Investies d’un contenu spécifique et universel, les dix valeurs de base70 présentées ci-dessus « englobent le champ des différentes valeurs reconnues par toutes les cultures » (Schwartz, 2006, p. 932) et ce, bien que « les individus et les groupes se distinguent nettement les uns des autres quant à l’importance relative qu’ils [leurs] attribuent » (Schwartz, 2006, p. 930). Le modèle proposé par Schwartz (1992 ; 1994) mêle ainsi particularisme et universalisme, au sens où « l’incommensurabilité réside[…] dans la diversité des hiérarchies de valeurs rencontrées, tandis que l’universalité se retrouvera dans l’unicité de la structure de ces valeurs » (Wach & Hammer, 2003a, p. 158-159). En effet, les descriptions conceptuelles de ces types motivationnels laissent successivement entrevoir une distribution de l’ensemble des valeurs autour de deux grands pôles (Schwartz et al. 2012) avec d’une part des valeurs imprégnées d’une dimension sociale, qui « concernent toutes la promotion ou la protection de relation positives entre soi et les autres » (Schwartz, 2007, p. 713) et, d’autre part, des valeurs gouvernées par « la promotion ou l’expression d’intérêts personnels sans considération pour les autres (autonomie, stimulation, hédonisme) ou en compétition avec eux (pouvoir, accomplissement) » (Schwartz, 2007, p. 713). De cette première distinction se dégage la structure universelle des valeurs, fondée et marquée par une dynamique relationnelle où coexistent rapports de compatibilités et de conflits.

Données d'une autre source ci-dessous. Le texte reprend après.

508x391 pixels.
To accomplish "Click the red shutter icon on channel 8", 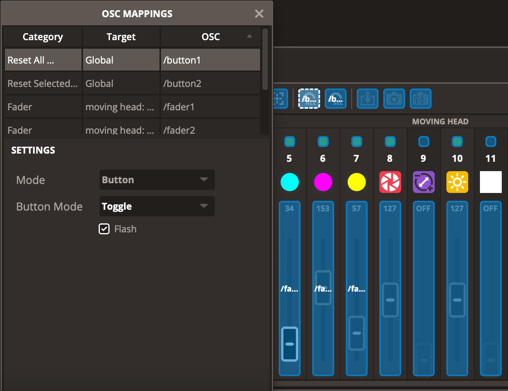I will click(390, 182).
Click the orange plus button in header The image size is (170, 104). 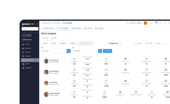(x=145, y=23)
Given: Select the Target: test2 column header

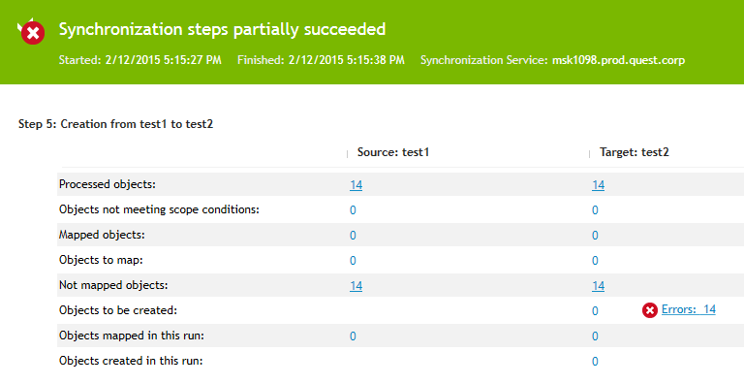Looking at the screenshot, I should tap(634, 152).
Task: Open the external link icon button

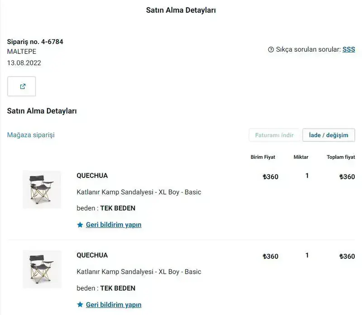Action: 22,86
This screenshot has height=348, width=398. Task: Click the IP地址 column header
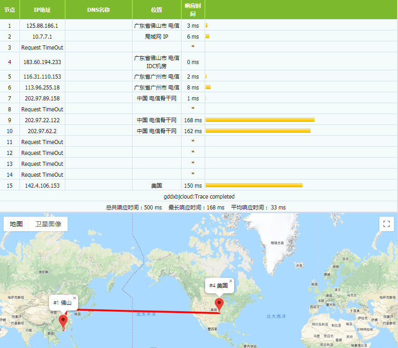tap(42, 10)
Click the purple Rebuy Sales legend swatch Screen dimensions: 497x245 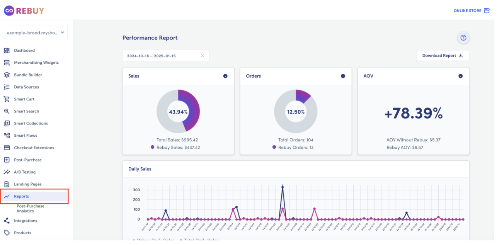coord(153,147)
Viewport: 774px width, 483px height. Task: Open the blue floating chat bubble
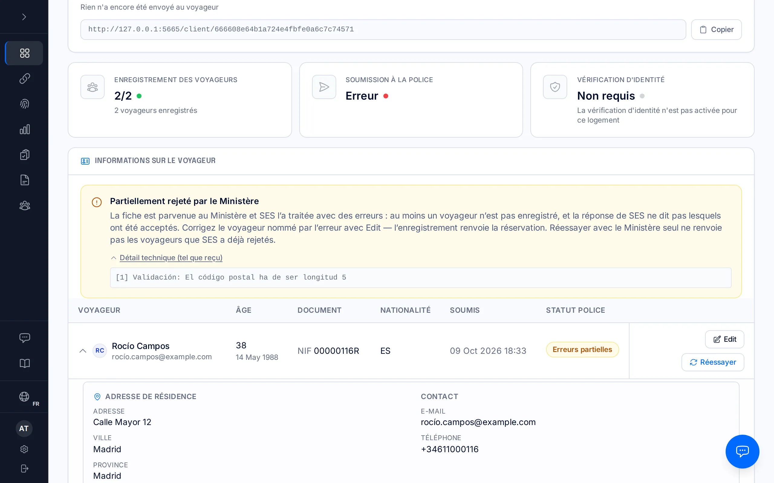742,451
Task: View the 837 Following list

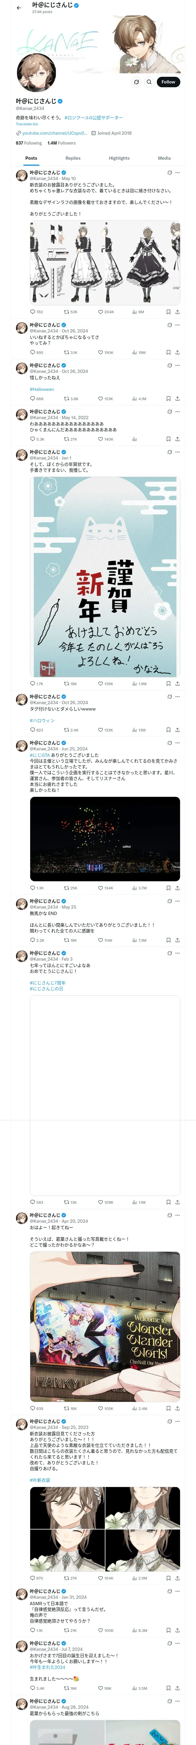Action: [28, 143]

70 En 1992, la revue de littérature conduit Schwartz à intégrer la Spiritualité comme potentielle valeur de base. Caractérisée par la recherche de « sens, [de] cohérence et [d]’harmonie intérieure, obtenus en transcendant la réalité quotidienne » (Schwartz, 2006, p. 935), cette valeur ne répondait pas à l’exigence de constance de signification transculturelle et fut donc retirée du modèle universel.